── Provided data ──

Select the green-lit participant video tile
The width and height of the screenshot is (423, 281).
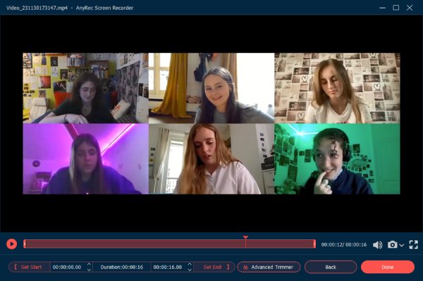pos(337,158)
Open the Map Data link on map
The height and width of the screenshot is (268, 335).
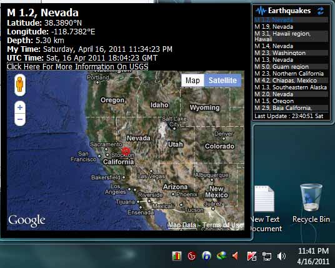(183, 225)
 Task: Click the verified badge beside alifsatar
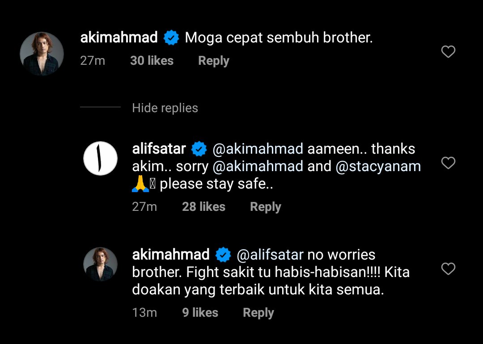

───

§ What you are asked to do
Output, exactly and with no pictures, every line from the one that contains "The width and" through the final line of the entries.

§ Answer box
The width and height of the screenshot is (423, 281).
pos(337,158)
Open the Map Data link on map
The height and width of the screenshot is (268, 335).
(183, 225)
 Task: Click the verified badge beside alifsatar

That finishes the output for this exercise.